# Spherical Coordinates mass

1. Nov 16, 2008

### squeeky

1. The problem statement, all variables and given/known data
Use Spherical Coordinates.
Let H be a solid hemisphere of radius a whose density at any point is proportional to its distance from the center of the base.
a) Find the mass of H.
b) Find the center of mass of H.

2. Relevant equations
$$M=\int\int_D\int\delta dV$$
$$M_{yz}\int\int_D\int x \delta dV;M_{xz}\int\int_D\int y \delta dV;M_{xy}\int\int_D\int z \delta dV$$
$$C.O.M.=(\bar{x},\bar{y},\bar{z})$$
$$\bar{x}=\frac{M_{yz}}{M};\bar{y}\frac{M_{xz}}{M};\bar{z}\frac{M_{xy}}{M}$$

3. The attempt at a solution
I think that if we place the hemisphere's center at (0,0,0), then the limit of theta is from 0 to 2pi, phi is from 0 to pi/2, and rho is from 0 to a, while the density is equal to rho.
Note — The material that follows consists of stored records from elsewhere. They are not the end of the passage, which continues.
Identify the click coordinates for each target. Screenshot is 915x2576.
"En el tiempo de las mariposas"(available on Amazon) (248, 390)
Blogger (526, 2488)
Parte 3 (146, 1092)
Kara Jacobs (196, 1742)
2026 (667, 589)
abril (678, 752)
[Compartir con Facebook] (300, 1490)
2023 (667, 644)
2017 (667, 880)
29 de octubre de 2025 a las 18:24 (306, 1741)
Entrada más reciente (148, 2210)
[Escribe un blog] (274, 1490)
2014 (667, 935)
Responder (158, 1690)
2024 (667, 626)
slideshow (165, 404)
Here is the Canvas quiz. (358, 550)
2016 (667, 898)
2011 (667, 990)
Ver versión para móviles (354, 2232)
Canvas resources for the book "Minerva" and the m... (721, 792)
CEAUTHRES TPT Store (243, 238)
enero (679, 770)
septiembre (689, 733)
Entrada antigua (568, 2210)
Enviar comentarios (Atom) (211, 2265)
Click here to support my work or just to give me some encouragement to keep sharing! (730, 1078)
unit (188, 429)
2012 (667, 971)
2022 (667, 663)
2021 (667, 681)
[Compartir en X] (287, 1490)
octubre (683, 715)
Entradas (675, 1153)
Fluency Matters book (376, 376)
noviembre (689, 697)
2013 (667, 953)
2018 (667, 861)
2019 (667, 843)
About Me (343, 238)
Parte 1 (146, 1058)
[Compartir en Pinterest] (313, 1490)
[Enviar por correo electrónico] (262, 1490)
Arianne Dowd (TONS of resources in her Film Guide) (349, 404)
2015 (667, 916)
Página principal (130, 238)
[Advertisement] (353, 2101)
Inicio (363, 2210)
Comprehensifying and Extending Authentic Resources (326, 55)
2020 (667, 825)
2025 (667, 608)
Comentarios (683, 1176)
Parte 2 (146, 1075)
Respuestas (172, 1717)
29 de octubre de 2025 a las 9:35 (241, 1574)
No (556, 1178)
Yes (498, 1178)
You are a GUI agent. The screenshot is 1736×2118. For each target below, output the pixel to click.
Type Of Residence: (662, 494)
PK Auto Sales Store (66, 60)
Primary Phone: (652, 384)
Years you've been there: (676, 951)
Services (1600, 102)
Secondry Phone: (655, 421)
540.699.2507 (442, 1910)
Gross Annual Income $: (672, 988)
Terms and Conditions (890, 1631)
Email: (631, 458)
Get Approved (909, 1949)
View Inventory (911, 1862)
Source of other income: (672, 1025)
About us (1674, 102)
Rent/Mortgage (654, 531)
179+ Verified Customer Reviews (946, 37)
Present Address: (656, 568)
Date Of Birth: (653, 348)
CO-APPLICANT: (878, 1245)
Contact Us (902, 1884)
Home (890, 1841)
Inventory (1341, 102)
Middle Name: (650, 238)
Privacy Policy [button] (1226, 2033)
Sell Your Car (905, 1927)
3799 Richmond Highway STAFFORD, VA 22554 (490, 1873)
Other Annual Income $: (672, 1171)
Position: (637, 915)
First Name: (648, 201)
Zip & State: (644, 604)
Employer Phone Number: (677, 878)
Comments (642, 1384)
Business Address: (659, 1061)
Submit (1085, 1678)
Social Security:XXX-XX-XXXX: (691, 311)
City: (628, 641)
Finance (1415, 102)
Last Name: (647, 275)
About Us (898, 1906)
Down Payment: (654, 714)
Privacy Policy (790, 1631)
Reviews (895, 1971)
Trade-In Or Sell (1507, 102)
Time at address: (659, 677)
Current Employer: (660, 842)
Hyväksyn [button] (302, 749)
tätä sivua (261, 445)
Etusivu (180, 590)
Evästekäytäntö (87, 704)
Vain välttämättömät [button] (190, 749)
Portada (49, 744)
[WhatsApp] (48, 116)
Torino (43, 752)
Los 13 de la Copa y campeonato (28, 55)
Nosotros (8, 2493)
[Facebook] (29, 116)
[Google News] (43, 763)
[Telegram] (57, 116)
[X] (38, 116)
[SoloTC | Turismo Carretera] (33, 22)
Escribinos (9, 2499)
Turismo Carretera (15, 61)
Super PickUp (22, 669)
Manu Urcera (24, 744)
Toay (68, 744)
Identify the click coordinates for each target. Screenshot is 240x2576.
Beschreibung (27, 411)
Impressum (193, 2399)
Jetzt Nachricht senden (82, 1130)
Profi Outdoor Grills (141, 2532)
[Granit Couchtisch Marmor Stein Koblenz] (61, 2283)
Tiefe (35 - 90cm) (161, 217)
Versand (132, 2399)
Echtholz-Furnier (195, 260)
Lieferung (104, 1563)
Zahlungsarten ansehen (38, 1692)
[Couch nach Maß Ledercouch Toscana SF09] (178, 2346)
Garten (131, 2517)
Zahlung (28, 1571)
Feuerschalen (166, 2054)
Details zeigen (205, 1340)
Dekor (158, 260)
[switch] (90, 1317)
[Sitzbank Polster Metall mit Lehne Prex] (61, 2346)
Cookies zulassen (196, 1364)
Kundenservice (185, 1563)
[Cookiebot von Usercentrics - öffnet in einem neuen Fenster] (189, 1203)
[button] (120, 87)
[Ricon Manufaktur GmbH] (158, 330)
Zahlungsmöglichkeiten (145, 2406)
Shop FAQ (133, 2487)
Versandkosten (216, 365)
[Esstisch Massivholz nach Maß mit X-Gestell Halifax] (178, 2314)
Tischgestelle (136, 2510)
This gives me the equation:
$$M=\int^{2\pi}_0\int^{\pi/2}_0\int^a_0 \delta \rho^2 sin \phi d \rho d \phi d \theta$$
Solving this, I get a mass of $$\frac{a^4 \pi}{2}$$, $$M_{xy}=\frac{a^5\pi}{5}$$, Mxz=Myz=0. Then the center of mass is (0,0,2a/5).
Is this right?

2. Nov 16, 2008

### HallsofIvy

Staff Emeritus
You are told only that the density is proportional to the distance from the center. How can you possibly get a specific number as the mass? What happened to the "proportionality"? Other than that, I think you are correct.